Depuis un bon moment l'idée de devenir Accompagnante à la naissance me titille, et d'ici 2 mois je pense bien avoir terminé la formation nécessaire. Aurai-je trouvé ma vocation? J'espère bien! J'aimerais bien faire par la suite une formation pour être marraine d'allaitement. Et oui la Anne est partie pour un beau trip.

Mon beau bébé est loin d'être le tout petit que j'ai rencontré le 13 décembre passé, et il approche de l'âge très honorable de 2 mois qui marquera un grand tournant dans sa garde-robe. Adios les pyjama-party à longueur de journée! Bébé a maintenant un corps de poupon athlétique que je pourrai enfin vêtir de petits "kit". La joueuse de Barbie en moi est ravie!

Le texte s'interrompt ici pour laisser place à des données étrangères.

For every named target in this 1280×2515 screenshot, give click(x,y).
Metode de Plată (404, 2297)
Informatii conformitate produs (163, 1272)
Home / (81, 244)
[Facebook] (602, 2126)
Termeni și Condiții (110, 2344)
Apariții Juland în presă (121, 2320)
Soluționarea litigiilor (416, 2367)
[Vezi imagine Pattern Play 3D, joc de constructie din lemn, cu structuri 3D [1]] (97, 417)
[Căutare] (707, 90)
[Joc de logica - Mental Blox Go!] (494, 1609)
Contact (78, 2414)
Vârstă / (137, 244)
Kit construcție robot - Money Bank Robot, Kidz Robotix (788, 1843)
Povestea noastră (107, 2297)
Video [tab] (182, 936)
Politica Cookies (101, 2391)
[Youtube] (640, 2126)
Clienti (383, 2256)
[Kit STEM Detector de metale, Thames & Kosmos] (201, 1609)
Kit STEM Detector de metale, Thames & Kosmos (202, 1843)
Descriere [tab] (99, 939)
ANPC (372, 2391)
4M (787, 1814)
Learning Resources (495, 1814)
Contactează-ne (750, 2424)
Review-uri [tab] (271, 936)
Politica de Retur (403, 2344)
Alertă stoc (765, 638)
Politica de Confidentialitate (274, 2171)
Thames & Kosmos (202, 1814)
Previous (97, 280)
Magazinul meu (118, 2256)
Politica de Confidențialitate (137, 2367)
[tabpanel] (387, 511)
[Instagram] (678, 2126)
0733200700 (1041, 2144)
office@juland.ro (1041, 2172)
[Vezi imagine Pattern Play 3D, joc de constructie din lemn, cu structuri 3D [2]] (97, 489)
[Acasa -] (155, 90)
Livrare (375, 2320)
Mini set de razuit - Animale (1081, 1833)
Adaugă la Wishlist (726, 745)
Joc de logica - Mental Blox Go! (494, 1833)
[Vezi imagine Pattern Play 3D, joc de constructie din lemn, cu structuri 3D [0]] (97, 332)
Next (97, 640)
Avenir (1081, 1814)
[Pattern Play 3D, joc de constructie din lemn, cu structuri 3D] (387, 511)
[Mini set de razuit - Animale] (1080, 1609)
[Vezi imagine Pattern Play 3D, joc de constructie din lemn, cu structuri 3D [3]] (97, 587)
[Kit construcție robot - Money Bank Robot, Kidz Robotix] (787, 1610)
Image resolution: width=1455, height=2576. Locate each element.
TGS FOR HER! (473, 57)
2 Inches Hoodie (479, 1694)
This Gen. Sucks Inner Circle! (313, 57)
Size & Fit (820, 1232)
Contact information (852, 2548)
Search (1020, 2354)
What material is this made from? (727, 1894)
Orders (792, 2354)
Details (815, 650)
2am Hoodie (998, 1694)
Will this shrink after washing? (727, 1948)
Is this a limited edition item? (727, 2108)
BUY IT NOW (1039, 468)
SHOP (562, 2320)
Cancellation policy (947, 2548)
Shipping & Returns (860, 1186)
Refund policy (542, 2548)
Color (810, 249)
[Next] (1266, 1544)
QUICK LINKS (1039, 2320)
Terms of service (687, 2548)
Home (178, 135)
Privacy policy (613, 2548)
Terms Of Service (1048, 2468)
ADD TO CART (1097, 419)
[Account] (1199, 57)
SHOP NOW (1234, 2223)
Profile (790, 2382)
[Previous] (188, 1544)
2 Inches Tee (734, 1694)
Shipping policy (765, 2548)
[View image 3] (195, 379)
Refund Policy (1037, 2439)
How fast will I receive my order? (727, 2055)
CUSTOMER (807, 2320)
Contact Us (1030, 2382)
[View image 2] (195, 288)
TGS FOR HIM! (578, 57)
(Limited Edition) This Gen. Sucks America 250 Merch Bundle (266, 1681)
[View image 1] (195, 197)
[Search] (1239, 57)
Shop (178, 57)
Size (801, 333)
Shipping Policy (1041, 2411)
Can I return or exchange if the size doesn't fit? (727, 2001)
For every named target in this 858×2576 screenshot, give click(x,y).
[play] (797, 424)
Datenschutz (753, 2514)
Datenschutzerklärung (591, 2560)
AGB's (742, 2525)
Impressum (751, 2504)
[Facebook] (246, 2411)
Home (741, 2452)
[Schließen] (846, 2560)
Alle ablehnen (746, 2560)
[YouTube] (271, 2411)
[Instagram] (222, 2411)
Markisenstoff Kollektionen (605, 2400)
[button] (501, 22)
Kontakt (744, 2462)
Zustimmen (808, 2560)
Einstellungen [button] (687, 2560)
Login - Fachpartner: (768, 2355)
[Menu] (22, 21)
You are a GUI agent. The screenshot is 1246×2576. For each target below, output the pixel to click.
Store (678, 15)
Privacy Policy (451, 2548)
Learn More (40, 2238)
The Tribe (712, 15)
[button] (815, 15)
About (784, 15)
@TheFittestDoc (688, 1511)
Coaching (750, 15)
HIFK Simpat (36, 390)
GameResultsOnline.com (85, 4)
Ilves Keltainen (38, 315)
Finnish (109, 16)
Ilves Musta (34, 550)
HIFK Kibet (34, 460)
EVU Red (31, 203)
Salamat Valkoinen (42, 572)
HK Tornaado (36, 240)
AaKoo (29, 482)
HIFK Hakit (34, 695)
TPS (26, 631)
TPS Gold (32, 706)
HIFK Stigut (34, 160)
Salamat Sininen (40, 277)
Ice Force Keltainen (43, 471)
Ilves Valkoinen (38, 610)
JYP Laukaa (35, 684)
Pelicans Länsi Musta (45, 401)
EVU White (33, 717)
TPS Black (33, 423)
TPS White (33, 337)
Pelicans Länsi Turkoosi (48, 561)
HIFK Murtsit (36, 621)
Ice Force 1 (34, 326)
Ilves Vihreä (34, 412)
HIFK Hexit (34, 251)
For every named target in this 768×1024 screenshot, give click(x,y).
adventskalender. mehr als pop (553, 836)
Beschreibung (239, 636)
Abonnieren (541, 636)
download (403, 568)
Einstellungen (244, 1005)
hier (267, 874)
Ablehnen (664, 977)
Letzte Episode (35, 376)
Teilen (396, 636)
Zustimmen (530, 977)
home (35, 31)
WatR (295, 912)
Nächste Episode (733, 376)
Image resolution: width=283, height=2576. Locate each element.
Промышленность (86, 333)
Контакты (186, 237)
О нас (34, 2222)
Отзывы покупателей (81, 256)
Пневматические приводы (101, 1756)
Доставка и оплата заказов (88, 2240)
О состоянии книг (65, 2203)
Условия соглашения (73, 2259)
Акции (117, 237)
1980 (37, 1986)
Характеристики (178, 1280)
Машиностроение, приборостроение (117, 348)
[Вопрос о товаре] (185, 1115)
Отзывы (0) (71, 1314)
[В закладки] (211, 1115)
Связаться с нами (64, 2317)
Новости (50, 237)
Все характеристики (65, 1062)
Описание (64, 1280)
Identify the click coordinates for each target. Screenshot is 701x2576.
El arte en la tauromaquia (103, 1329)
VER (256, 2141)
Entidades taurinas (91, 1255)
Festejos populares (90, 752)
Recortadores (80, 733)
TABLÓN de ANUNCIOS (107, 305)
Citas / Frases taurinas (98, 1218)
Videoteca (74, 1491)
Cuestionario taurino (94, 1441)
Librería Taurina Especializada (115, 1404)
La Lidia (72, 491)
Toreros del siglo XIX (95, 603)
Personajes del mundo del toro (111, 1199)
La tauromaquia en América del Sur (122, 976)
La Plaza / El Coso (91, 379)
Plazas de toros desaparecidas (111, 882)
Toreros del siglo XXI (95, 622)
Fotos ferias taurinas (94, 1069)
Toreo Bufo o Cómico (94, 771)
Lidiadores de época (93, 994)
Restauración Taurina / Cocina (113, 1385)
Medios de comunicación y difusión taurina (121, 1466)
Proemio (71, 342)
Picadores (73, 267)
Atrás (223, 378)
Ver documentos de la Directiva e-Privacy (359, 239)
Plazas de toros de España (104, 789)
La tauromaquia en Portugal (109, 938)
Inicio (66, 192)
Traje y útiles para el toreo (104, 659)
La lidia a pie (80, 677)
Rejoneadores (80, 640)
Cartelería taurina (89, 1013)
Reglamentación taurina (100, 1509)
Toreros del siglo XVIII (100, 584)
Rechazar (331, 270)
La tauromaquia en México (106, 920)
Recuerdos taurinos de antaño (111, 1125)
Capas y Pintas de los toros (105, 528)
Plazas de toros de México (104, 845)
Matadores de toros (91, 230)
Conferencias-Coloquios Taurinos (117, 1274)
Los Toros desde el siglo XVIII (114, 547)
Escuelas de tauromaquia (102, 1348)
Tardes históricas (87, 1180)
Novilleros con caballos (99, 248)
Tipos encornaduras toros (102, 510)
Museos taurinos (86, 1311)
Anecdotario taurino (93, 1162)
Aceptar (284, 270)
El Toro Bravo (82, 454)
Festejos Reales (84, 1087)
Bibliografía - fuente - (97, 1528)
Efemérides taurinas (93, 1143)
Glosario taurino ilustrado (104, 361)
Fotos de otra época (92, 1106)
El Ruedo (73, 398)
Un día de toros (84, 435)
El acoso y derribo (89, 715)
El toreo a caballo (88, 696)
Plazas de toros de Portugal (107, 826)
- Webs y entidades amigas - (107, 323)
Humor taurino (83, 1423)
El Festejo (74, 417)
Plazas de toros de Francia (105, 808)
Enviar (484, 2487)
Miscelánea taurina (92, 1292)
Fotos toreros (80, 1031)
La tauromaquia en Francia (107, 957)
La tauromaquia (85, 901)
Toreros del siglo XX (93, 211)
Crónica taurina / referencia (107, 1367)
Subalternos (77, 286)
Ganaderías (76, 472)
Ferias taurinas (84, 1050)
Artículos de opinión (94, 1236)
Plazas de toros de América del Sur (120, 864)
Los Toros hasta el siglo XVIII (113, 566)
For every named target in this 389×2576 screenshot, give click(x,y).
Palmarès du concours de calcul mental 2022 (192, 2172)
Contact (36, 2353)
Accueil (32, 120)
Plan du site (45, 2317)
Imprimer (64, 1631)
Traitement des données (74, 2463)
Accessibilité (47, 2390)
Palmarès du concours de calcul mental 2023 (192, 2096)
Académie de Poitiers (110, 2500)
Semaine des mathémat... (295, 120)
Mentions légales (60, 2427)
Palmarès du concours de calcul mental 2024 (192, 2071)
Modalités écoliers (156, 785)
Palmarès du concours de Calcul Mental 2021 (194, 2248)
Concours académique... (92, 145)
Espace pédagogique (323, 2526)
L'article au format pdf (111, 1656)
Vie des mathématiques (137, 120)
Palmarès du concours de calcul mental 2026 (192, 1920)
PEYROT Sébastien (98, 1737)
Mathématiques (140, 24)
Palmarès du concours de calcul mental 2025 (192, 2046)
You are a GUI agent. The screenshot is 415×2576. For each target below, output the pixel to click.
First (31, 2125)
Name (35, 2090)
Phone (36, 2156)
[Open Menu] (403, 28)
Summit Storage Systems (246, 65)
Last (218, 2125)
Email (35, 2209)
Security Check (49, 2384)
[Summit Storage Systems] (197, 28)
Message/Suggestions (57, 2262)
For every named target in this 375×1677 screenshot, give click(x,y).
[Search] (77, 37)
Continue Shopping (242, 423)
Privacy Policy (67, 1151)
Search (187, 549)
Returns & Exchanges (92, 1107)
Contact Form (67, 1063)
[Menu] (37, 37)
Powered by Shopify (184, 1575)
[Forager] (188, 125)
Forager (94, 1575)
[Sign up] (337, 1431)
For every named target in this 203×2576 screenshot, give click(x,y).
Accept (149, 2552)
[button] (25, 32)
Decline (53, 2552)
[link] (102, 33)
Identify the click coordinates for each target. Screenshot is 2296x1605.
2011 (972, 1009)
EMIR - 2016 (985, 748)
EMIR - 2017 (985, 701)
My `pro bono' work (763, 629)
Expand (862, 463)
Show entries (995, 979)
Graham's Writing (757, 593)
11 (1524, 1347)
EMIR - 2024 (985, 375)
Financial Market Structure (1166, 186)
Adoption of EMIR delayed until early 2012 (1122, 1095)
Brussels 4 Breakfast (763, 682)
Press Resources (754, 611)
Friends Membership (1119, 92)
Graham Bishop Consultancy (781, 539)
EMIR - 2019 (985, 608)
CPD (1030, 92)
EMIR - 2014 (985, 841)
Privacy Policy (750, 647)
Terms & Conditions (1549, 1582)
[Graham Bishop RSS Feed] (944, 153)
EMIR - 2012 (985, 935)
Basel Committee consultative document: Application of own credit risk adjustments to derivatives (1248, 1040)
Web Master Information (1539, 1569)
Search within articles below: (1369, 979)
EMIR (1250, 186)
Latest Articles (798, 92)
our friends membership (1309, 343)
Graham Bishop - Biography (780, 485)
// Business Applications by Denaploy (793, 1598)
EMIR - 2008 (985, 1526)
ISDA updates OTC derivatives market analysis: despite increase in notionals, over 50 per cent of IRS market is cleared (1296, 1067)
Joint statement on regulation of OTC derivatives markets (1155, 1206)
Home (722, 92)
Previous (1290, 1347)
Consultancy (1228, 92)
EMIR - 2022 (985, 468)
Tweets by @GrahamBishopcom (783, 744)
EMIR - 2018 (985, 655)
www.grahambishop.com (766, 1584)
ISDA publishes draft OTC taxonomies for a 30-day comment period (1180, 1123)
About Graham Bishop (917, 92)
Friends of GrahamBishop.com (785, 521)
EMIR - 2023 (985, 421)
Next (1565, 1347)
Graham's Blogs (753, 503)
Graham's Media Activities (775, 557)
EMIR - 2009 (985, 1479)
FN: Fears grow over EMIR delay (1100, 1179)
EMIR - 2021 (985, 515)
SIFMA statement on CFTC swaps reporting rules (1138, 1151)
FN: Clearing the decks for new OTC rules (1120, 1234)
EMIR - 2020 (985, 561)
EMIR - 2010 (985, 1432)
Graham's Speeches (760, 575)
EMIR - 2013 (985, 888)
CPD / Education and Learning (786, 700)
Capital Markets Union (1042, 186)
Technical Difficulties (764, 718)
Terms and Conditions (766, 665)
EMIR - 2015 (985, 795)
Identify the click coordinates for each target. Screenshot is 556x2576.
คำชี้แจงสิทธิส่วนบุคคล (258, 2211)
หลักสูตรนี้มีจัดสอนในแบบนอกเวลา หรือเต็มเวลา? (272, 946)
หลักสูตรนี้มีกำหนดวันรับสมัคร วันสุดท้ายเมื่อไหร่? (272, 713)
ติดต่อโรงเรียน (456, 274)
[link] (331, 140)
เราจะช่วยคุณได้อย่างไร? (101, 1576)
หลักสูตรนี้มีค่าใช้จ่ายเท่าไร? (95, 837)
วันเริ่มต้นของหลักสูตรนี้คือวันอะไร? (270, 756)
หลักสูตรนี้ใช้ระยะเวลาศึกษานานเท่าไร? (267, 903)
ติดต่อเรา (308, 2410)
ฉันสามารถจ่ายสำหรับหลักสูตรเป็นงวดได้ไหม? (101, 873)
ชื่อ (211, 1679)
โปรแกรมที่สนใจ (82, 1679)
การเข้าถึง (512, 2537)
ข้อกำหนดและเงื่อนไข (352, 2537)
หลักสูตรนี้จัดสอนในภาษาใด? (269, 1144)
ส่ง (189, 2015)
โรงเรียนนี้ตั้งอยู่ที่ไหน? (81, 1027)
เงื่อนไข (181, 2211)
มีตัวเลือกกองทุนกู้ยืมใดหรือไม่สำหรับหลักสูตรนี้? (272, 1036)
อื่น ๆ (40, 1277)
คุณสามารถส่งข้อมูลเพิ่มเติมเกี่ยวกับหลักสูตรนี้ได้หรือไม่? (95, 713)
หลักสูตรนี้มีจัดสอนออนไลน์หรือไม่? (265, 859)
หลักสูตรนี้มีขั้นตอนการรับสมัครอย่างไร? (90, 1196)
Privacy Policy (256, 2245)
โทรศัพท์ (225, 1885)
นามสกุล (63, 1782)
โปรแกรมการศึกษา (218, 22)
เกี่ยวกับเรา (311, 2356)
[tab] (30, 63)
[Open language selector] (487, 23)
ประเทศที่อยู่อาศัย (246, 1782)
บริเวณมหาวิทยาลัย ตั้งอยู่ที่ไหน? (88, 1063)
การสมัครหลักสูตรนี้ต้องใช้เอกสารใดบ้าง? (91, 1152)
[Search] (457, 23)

Je tiens à spécifier que malgré mon excellent moral, je suis très, très fatiguée. Normal vous me direz? Ouiii, je sais. Par contre il arrive de plus en plus souvent que la première "tranche de dodo" de la nuit de notre tout petit dure 4 heures ou même 4 heures et demi! Et je constate que d'ici à ce qu'il atteigne ses 12 ans, il dormira probablement au moins une fois un 8 heures en ligne. Ça me laisse donc jusqu'à l'âge de 30 ans pour récupérer mes beaux dessous de yeux immaculés, avant que de vrais plis de vieillesse ne viennent m'attaquer.

jeudi 31 janvier 2008

Mes 3 p'tits hommes

Du tout petit de 7 semaines à l'enfant sandwich de 3 ans pour finir par le grand de presque 5 ans, celui qui en septembre, s'en va à La écoye, en mataneye.